Esta estrategia se basa en identificar cambios de dirección en el mercado a través de velas con mechas grandes. La lógica es sencilla: cuando aparece una mecha pronunciada, significa que en esa zona entró un capital importante. El mercado se ha movido tan rápido que muchas órdenes quedaron pendientes en esa área, y cuando el precio regresa a ella, esas órdenes se activan y empujan con fuerza al mercado en la nueva dirección.
Lo primero es identificar la vela con mecha grande. Esa mecha marca una zona de rechazo. Si la mecha es inferior, indica que hubo compras fuertes; si la mecha es superior, ventas fuertes. Después, espera que el precio haga su movimiento principal y, cuando regrese a esa zona, ahí es donde se busca la entrada.

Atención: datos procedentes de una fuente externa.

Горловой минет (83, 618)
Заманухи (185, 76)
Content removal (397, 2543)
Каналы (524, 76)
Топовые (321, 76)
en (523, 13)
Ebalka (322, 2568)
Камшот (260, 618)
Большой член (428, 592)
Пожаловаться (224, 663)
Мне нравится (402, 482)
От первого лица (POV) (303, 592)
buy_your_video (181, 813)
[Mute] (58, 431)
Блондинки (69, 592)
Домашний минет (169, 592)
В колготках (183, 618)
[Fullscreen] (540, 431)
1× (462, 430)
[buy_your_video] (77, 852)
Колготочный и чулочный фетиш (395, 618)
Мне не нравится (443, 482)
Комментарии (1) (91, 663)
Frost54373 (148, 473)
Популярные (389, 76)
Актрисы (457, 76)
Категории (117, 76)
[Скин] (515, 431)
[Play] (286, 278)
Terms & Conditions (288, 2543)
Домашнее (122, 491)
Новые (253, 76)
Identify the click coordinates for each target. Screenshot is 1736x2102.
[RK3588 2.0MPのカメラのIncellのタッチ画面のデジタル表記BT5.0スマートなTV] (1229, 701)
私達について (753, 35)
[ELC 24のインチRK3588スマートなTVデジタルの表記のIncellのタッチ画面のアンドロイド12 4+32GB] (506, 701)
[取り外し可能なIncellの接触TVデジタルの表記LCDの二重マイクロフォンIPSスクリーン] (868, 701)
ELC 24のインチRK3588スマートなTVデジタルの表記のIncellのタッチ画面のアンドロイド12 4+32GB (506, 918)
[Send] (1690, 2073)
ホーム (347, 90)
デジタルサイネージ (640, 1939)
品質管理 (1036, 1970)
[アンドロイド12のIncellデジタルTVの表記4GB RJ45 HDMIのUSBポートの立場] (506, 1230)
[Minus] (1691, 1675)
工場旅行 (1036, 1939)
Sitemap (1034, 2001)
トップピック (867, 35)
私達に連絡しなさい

La gestión es simple: el stop loss se coloca por debajo de la zona en caso de compra, o por encima en caso de venta. El take profit se apunta al último máximo o mínimo relevante, lo que permite mantener una relación riesgo-beneficio equilibrada.
Un aspecto importante es que esta estrategia se puede aplicar en cualquier mercado (forex, criptomonedas, acciones, índices, etc.) y en cualquier temporalidad. La clave está en adaptarla a tu estilo y personalidad. Si eres más impaciente, quizá prefieras temporalidades cortas; si buscas operaciones más tranquilas, marcos mayores te darán más claridad.
Es importante no mezclar esta estrategia con demasiadas herramientas o indicadores. Funciona bien de manera sencilla y, como mucho, puedes apoyarte en alguna confirmación de tendencia o estructura de mercado. Lo esencial es mantener disciplina, paciencia y una buena gestión del riesgo, sin arriesgar más de lo que tu cuenta puede soportar.
En resumen, se trata de una estrategia simple, práctica y aplicable en todo tipo de mercado, siempre que se respete la metodología y se adapte a la personalidad de cada trader.